Dark truths about money

August 07, 2014 12:25 am | Updated November 27, 2021 06:56 pm IST

Estimates, by their very nature, are approximations and cannot claim any substantial level of accuracy. When it comes to the parallel or black economy, it is extremely difficult to provide even an estimate that is reliable — which is not surprising considering that cash transactions do not always leave a trail. There are several estimates of the black economy and the amount of unaccounted money stashed abroad. While many of them are believable, from a policy-making perspective it is important that the process and methodology of estimation are robust and credible. Therefore, when an agency such as the National Institute of Public Finance and Policy comes up with a report that pins the size of the parallel economy at 75 per cent of the GDP, we need to take serious notice. Bringing even a part of this into the system can work wonders for public finances. The NIPFP study has identified four major founts of black money. Three of them — property transactions, mining business and private education — choose themselves straightaway; the first two have traditionally been the base of the parallel economy, while the third is a recent addition after private university education took off. It is the fourth one — diversion from government subsidy schemes — which is the surprise package in the NIPFP report.
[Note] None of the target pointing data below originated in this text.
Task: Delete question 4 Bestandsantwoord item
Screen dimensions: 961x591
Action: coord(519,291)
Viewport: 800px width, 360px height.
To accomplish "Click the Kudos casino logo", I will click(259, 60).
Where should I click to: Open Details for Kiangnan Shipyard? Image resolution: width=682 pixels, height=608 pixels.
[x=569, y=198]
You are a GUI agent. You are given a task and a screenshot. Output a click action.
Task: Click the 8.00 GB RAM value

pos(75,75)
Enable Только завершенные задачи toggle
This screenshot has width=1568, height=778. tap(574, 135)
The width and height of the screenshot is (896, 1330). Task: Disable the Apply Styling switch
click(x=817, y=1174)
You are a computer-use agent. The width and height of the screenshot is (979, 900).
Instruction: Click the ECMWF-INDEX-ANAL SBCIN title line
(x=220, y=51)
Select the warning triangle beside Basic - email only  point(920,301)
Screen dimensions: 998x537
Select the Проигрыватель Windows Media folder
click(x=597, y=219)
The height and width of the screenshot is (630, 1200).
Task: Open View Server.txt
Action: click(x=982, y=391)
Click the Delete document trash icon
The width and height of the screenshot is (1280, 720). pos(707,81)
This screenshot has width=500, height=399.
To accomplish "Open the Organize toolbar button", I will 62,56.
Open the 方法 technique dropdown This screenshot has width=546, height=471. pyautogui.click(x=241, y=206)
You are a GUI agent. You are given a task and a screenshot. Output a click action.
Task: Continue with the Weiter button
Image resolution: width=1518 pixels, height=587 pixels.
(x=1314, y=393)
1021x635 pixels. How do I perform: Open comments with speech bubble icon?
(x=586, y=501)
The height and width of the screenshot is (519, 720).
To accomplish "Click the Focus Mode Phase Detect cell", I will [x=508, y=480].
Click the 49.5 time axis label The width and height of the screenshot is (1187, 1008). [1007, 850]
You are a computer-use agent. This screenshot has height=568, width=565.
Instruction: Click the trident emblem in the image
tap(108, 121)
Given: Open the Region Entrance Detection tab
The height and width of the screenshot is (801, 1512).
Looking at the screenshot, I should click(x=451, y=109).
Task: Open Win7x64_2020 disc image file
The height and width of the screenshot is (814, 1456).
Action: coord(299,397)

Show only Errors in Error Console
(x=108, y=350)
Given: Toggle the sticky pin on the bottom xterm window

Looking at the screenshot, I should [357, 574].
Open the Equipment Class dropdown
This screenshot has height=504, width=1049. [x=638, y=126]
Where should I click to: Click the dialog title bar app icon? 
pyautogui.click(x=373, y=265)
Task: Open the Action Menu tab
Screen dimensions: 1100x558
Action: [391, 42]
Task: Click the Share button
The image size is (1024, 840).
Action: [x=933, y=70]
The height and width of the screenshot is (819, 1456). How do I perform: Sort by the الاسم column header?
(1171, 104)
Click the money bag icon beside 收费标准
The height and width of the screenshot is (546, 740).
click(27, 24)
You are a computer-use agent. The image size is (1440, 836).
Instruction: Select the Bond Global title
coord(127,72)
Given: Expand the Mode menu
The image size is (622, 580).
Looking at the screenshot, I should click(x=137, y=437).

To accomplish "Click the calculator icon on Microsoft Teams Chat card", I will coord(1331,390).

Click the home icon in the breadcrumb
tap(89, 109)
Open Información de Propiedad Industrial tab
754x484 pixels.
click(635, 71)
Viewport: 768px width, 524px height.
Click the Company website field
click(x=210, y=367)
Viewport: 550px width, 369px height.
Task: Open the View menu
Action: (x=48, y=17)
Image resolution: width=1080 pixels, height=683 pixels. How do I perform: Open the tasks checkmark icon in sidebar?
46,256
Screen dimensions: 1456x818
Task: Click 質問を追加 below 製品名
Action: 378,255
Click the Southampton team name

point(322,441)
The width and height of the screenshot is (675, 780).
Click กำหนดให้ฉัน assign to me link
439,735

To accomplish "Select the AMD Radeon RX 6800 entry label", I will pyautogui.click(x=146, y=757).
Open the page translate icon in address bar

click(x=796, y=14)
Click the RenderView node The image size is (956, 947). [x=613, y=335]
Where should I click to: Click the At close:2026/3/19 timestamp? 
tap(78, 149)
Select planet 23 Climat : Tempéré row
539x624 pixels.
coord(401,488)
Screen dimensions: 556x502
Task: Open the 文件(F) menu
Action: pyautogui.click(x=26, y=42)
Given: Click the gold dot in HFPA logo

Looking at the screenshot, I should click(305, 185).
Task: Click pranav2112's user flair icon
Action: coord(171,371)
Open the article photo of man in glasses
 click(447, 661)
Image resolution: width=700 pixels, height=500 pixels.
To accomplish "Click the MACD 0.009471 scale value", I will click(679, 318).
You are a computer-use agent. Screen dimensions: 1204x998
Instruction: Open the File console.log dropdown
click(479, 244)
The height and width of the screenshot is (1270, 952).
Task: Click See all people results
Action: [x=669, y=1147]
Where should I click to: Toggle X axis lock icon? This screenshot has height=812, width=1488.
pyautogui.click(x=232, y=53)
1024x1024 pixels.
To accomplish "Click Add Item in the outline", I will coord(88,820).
Diversion of subsidised kerosene to the open market is estimated to have generated as much as Rs.11,910 crore, which is half the kerosene subsidy provided last year. It is highly probable that there are similar leakages with other subsidies and social welfare schemes. The biggest source, though, remains real estate transactions, the unaccounted money from which is estimated to be as big as the Plan expenditure of the government. Though under-reporting has decreased after steps such as making income tax PAN mandatory for property deals, the fact is that cash transactions still reign supreme. The only way to plug this is by revising guideline values at frequent, regular intervals to reflect market prices. Guideline values are considerably lower than prevailing market prices, which encourages registrations at lower prices. The mining industry generates cash through under-invoicing of sales, under-reporting output, and inflating expenses. Checking this should not be difficult, but what is required is the will to do so. Taking a larger view, the government needs to review its taxation policies and tighten systems and processes. If the infrequent updating of guideline values and leakage of subsidies are failures of processes, the malpractices in the mining sector constitute a failure of governance. At some stage in the future, the government, through reform of its tax regime, will also have to encourage people and businesses to report their incomes truthfully.